TEXTABSCHNITT
Die GNA, deren Autorität weder von dem von Islamisten dominierten Allgemeinen Nationalkongreß (General National Congress - GNC) in Tripolis noch von dem aus allgemeinen Wahlen 2014 hervorgegangenen, in Tobruk sitzenden Repräsentantenhaus (House of Representatives - HoR) anerkannt wird, ist aus Gesprächen führender libyscher Persönlichkeiten unter der Leitung des deutschen UN-Sondervermittlers Martin Kobler in Marokko und Tunesien zur Jahreswende 2015/2016 entstanden. Ihre Hauptfunktion hat sie erfüllt, als sie sich Ende Juli an die "internationalen Gemeinschaft" um militärische Unterstützung bei den länger als erwartet andauernden Kämpfen um Sirte gewandt hat. Für die USA und die anderen NATO-Mächte gab dies formell grünes Licht aus Libyen, was in deren Plänen längst vorgesehen war und irgendwann kommen mußte.

Seit die GNA Anfang März per Schiff aus Tunis kam, sich auf einem Marinestützpunkt nahe Tripolis einquartierte und mit Hilfe bewaffneter Söldner die wichtigsten Ministerien der Hauptstadt besetzen ließ, verliert sie an Rückhalt unter der einheimischen Bevölkerung. Viele Libyer halten die GNA für ein trojanisches Pferd des Westens. Als Mitte Juli durch den Abschuß eines Hubschraubers und den Tod mehrerer französischer Elitesoldaten bekannt wurde, daß die NATO-Mächte Verbindungsoffiziere nicht nur in Misurata, sondern auch in Tripolis hatten, um die "nationale Armee" des CIA-Vertrauensmanns Khalifah Hifter im Kampf gegen die Ansar Al Scharia zu unterstützen, sah sich die GNA aufgrund spontaner Demonstrationen in mehreren Städten genötigt, den französischen Botschafter einzubestellen und eine Protestnote an Paris zu richten.

ANFORDERUNGEN
Schreib den Abschnitt über die GNA von „Seit die GNA“ bis einschließlich „Paris zu richten.“ wortgetreu ab. Die Einträge weiter unten stammen aus einer anderen Quelle.

Koordinatendaten der Einträge:
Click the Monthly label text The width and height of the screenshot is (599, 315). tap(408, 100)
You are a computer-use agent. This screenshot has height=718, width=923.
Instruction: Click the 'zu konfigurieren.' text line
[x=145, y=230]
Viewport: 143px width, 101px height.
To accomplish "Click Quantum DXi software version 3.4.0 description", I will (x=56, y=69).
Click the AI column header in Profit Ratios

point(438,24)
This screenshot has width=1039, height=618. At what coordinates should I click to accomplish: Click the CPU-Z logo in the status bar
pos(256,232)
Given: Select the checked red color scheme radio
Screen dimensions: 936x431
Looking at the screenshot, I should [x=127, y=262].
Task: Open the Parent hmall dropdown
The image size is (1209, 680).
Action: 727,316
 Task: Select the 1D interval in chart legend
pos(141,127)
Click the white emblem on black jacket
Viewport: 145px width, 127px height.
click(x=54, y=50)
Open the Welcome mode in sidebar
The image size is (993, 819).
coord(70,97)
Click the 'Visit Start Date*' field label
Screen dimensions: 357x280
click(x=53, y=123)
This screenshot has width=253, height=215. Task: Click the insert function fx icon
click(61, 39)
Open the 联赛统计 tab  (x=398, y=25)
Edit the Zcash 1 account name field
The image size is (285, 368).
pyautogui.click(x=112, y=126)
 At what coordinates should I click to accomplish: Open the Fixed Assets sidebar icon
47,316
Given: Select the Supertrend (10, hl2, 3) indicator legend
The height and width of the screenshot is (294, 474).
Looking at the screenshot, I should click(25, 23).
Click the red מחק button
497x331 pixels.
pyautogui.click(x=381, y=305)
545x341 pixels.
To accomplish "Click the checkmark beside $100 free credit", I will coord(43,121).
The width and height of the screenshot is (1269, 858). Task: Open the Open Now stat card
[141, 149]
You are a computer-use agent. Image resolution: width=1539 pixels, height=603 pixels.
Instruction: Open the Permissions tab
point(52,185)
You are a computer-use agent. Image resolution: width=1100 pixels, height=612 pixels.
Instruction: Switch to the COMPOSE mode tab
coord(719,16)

ERLEDIGTE AUFGABE
Seit die GNA Anfang März per Schiff aus Tunis kam, sich auf einem Marinestützpunkt nahe Tripolis einquartierte und mit Hilfe bewaffneter Söldner die wichtigsten Ministerien der Hauptstadt besetzen ließ, verliert sie an Rückhalt unter der einheimischen Bevölkerung. Viele Libyer halten die GNA für ein trojanisches Pferd des Westens. Als Mitte Juli durch den Abschuß eines Hubschraubers und den Tod mehrerer französischer Elitesoldaten bekannt wurde, daß die NATO-Mächte Verbindungsoffiziere nicht nur in Misurata, sondern auch in Tripolis hatten, um die "nationale Armee" des CIA-Vertrauensmanns Khalifah Hifter im Kampf gegen die Ansar Al Scharia zu unterstützen, sah sich die GNA aufgrund spontaner Demonstrationen in mehreren Städten genötigt, den französischen Botschafter einzubestellen und eine Protestnote an Paris zu richten.